Then as now, the statements were being made from public podiums by politicians who, immediately the violence started, were silent hoping the police and security agencies would restore the peace their utterances had disrupted.
But when the violence went out of hand and thousands were displaced and killed, the same politicians came out to speak against the violence and presented themselves as "saviours" to their communities.
Once again the hate speech and incitement that coloured the 2007 election campaigns has started. Instead of waiting until the inevitable violent confrontations occur, the National Cohesion and Integration Commission should act.
It should prosecute those making utterances that are exciting hate against individuals and or communities as well as inciting people to ‘defend’ themselves against rivals the leaders declared enemies.
The security intelligence services and the Attorney General must act to reign in the inciters, irrespective of their position in society. Only then can Kenyans start believing that the dragon of impunity can be slayed.

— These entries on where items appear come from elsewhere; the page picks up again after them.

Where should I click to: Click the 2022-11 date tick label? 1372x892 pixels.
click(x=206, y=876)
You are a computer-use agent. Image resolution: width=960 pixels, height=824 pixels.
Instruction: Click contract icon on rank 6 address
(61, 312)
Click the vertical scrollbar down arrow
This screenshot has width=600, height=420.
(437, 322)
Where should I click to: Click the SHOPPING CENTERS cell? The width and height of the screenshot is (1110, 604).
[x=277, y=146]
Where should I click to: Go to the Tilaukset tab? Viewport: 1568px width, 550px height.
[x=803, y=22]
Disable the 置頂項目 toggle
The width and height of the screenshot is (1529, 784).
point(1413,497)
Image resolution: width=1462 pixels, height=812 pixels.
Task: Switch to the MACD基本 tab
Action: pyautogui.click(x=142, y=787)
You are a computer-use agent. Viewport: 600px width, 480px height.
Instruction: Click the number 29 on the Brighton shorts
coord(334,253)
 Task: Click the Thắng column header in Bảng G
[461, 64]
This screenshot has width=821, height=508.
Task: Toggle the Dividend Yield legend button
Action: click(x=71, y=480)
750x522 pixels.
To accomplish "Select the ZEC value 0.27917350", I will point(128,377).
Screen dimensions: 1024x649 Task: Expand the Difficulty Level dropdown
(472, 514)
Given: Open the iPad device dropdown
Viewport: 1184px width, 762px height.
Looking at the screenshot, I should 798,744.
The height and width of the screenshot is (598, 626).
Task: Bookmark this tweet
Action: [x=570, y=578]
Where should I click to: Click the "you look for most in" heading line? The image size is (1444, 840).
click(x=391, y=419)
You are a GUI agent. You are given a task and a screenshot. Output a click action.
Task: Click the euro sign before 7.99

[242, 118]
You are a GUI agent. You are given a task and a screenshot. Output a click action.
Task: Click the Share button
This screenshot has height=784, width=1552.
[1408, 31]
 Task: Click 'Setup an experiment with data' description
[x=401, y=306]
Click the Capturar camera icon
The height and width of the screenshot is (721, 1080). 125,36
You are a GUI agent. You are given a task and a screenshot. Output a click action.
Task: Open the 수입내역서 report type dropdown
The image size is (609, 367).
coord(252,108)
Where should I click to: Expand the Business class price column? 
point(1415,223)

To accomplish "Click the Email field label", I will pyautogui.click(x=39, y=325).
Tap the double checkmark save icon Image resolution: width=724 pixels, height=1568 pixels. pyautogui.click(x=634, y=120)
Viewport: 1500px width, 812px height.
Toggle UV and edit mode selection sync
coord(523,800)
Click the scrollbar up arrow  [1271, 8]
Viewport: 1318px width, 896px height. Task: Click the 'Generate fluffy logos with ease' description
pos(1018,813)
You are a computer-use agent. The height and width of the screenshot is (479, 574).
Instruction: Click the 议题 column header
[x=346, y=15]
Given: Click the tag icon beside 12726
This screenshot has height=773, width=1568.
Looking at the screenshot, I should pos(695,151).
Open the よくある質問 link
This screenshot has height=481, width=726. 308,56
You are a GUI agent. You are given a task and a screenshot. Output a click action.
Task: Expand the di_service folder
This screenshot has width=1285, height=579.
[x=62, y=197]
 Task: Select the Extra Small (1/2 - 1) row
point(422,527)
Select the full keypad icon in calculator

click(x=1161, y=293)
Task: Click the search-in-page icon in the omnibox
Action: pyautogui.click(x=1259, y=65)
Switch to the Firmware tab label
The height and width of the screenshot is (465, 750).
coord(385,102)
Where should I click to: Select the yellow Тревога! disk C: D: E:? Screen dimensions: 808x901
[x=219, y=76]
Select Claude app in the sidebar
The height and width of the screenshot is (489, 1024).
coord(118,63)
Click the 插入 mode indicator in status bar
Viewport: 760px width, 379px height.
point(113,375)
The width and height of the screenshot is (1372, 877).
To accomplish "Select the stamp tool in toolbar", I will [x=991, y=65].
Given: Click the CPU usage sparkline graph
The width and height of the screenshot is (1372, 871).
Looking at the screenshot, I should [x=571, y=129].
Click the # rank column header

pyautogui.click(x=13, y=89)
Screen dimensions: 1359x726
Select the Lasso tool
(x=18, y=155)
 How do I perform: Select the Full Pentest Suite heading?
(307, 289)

Quote of the day: A genuine leader is not a searcher for consensus but a molder of consensus,” Martin Luther King Jr, the iconic US civil rights activist who in 1964 became the youngest person to receive the Nobel Peace Prize for his work in ending racial segregation and discrimination through civil disobedience and other non violent means. He was assassinated on April 4,1968 in Memphis Tennessee and a federal holiday in his honour was established in 1986.